In the entries below, return only the line containing "You are a computer-use agent. The image size is (636, 408)." and those after it, exactly, through the last line.
::::::::::
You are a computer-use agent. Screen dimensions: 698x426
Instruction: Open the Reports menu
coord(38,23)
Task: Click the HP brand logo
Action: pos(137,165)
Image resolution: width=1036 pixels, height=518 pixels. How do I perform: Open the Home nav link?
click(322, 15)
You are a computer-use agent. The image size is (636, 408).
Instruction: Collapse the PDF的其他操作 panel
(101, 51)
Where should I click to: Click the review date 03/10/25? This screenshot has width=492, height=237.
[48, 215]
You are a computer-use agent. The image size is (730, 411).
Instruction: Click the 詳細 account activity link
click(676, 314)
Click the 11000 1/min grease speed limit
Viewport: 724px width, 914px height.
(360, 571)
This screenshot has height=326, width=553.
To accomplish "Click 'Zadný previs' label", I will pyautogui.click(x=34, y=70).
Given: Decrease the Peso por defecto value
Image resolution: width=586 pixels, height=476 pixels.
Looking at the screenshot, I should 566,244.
::::::::::
* [TASK RESULT]:
You are a computer-use agent. The image size is (636, 408).
Instruction: Collapse the PDF的其他操作 panel
(101, 51)
Where should I click to: Click the review date 03/10/25? This screenshot has width=492, height=237.
[48, 215]
You are a computer-use agent. The image size is (730, 411).
Instruction: Click the 詳細 account activity link
click(676, 314)
Click the 11000 1/min grease speed limit
Viewport: 724px width, 914px height.
(360, 571)
This screenshot has height=326, width=553.
To accomplish "Click 'Zadný previs' label", I will pyautogui.click(x=34, y=70).
Given: Decrease the Peso por defecto value
Image resolution: width=586 pixels, height=476 pixels.
Looking at the screenshot, I should 566,244.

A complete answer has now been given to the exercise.